Beefy Boxes and Bandwidth Generously Provided by pair Networks
Perl Monk, Perl Meditation
 
PerlMonks  

Perl closures: internal details.(Updated)

by BrowserUk (Patriarch)
on Apr 12, 2012 at 08:50 UTC ( [id://964726]=perlquestion: print w/replies, xml ) Need Help??

BrowserUk has asked for the wisdom of the Perl Monks concerning the following question:

Update:I'm fully conversant with how closures work at the perl level. I am interested in the details of the internal implementation. I don't know how to make this question clearer?

I'm looking to understand the internal details of how Perl implements closures. Are there any documents, blogs or other articles that explain the internal implementation?

Specifically, I'm interested in understanding the mechanism that allows a coderef to 'remember' the (location of) the variables it closes over?

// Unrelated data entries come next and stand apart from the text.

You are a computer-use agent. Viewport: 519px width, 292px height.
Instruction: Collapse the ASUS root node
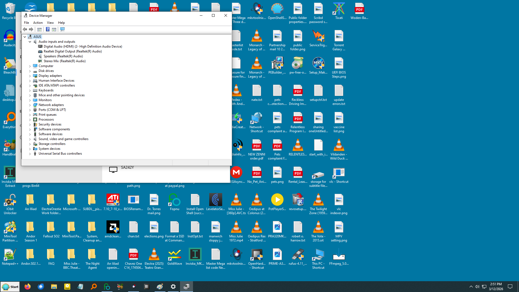point(25,37)
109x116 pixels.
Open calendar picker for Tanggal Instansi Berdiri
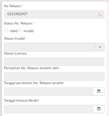pos(99,109)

With the rise and rise of 'Social' network sites: 'Computers are making people easier to use everyday'
Examine what is said, not who speaks -- Silence betokens consent -- Love the truth but pardon error.
"Science is about questioning the status quo. Questioning authority".
In the absence of evidence, opinion is indistinguishable from prejudice.

The start of some sanity?

Replies are listed 'Best First'.
Re: Perl closures: internal details.(Updated)
by dave_the_m (Monsignor) on Apr 12, 2012 at 13:49 UTC
    Ok here's how it works.

    Each sub has three phases; compilation, creation, and execution; for named subs, creation happens at the same time as compilation; for anon subs, its later, and there can be multiple creations, which is why they're more interesting.

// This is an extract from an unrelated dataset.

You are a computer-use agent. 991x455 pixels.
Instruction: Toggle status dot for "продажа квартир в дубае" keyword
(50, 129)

    At compile time, a note is made for each sub, of what outer lexicals it makes use of; at creation time, the sub is given its pad, with the first instance of each of its lexical vars created and stored within; also, a reference to the current instance of each outer lexical is stored in the pad. So the pad contains references to both its own lexical vars and to any outer ones.

    On first execution, all the vars are available in the pad. On return from the sub, all the sub's own lexical vars are abandoned, and new empty ones created in the pad, ready for the next execution (if any).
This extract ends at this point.